With or without a full-time job nailed down, documenting your cash flow could help you start repayment on the right foot. If you struggle to meet your minimum monthly payment, you might enroll in income-driven repayment (for federal loans) or ask your private lender about your options. The time is also right to determine whether you could start working toward qualifying for loan forgiveness programs.
Also, instead of viewing your education debt as a drag, consider it an opportunity to build your credit. With each prompt monthly payment, you show your lender (and other creditors) that you’re a responsible consumer. Keep in mind that an excellent credit score will help you accomplish other financial goals in the future, so tracking your score’s improvement could help you stay motivated.
Master the stage: To hold off student loan delinquency, always be punctual with your loan payments. Consider creating a budget to ensure you don’t fall behind. Setting up autopay is another good strategy and could also net an interest rate reduction of 0.25% to 0.50% — just make sure not to overdraft your bank account.
At some point after getting the hang of your student loans, your short-term repayment goals could change. Inevitably, you might want — or need — to optimize your repayment.
If you seek convenience, for example, there are two ways to turn your handful of loans into a single monthly payment:
- You could group your federal loans with a servicer of your choice by employing a direct consolidation loan.
- Somewhat similarly, student loan refinancing offers convenience and, potentially, cost-reduction. It allows you to consolidate your federal and private loans — and it can reduce your interest rate if you (or your cosigner) have strong credit.
If you must adjust your repayment to make ends meet, on the other hand, you have further options. You could reduce your federal loan payments using an income-driven repayment plan, or press pause on your payments with deferment or forbearance.
These payment postponement options, available in a more limited fashion from private lenders, could be especially helpful if you suffer a job loss or other economic hardship. If you don’t seek the support you need now, you could find yourself later on with the unhappy task of rehabilitating a defaulted loan, for example.
Master the stage: Obsessing over your budget will only get you so far, so keep in mind that optimizing your loan repayment could require increasing your income. The more money you have coming in — whether it’s from a raise, side hustle, tax refund or other windfall — the less you’ll have to sacrifice.

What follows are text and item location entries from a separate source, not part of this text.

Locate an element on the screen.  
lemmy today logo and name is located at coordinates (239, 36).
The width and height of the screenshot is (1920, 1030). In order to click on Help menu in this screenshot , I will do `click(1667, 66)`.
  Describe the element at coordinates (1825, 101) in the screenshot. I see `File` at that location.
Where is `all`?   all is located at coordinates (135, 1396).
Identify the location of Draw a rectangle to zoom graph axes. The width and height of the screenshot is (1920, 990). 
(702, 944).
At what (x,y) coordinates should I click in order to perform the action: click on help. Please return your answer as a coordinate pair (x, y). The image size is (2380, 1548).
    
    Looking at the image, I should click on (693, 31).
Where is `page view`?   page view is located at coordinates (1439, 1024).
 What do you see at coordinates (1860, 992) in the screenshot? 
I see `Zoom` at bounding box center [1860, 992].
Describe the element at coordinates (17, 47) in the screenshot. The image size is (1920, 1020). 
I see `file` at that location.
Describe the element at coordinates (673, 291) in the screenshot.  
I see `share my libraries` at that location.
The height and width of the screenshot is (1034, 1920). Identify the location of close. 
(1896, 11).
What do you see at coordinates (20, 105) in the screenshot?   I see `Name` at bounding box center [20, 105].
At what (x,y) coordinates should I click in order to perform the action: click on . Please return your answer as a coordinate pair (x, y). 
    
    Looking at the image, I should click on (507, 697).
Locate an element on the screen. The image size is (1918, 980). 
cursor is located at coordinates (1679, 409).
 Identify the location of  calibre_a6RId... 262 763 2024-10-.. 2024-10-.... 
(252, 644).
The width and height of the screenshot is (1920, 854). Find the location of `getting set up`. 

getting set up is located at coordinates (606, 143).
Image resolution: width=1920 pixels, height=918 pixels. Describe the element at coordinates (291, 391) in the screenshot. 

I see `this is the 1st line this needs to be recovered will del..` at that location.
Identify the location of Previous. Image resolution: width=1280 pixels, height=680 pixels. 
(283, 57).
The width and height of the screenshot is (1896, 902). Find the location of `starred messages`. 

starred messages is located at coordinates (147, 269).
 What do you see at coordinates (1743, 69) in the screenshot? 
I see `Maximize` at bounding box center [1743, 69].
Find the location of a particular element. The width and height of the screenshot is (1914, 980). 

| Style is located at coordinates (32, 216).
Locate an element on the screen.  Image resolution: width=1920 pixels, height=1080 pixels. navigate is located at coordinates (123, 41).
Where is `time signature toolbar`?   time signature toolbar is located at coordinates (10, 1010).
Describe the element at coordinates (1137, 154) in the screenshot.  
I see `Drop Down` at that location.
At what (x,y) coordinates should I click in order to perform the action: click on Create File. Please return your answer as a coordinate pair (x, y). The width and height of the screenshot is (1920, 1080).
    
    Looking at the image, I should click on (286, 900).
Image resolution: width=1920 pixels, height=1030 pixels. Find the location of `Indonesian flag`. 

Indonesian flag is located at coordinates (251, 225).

Hopefully, mastering the first five stages of your borrowing life will pave the way for this sixth and final stage. By the time you get to this one, your route to being debt-free should be clear.
When you are within reach of your final loan payment, ensure that you have enough income and savings left over for emergencies. With that cushion confirmed, go ahead and click submit one last time, keeping a receipt for your records.
You might already be poised to build up your emergency fund, increase your retirement investing or accomplish another financial objective. Before moving onto your next big aim — perhaps a home mortgage? — take stock of how far you’ve come. A dispatched student loan debt is an occasion to be celebrated, especially with the people who helped you along the way.
Master the stage: Request a debt payoff confirmation from your lender so that a zombie debt doesn’t come back to haunt you.
Master every stage of your student loan experience
Where are you in the life cycle of a student loan borrower?
If you’re a high school or college student (or the parent of one), you know where to begin.
Even if you’ve already borrowed and don’t enjoy the fresh start of a wide-eyed teen, however, you can still master whatever stage comes next in your repayment. From receiving your loan to paying it off, take the next step to end your debt faster than you might have thought possible.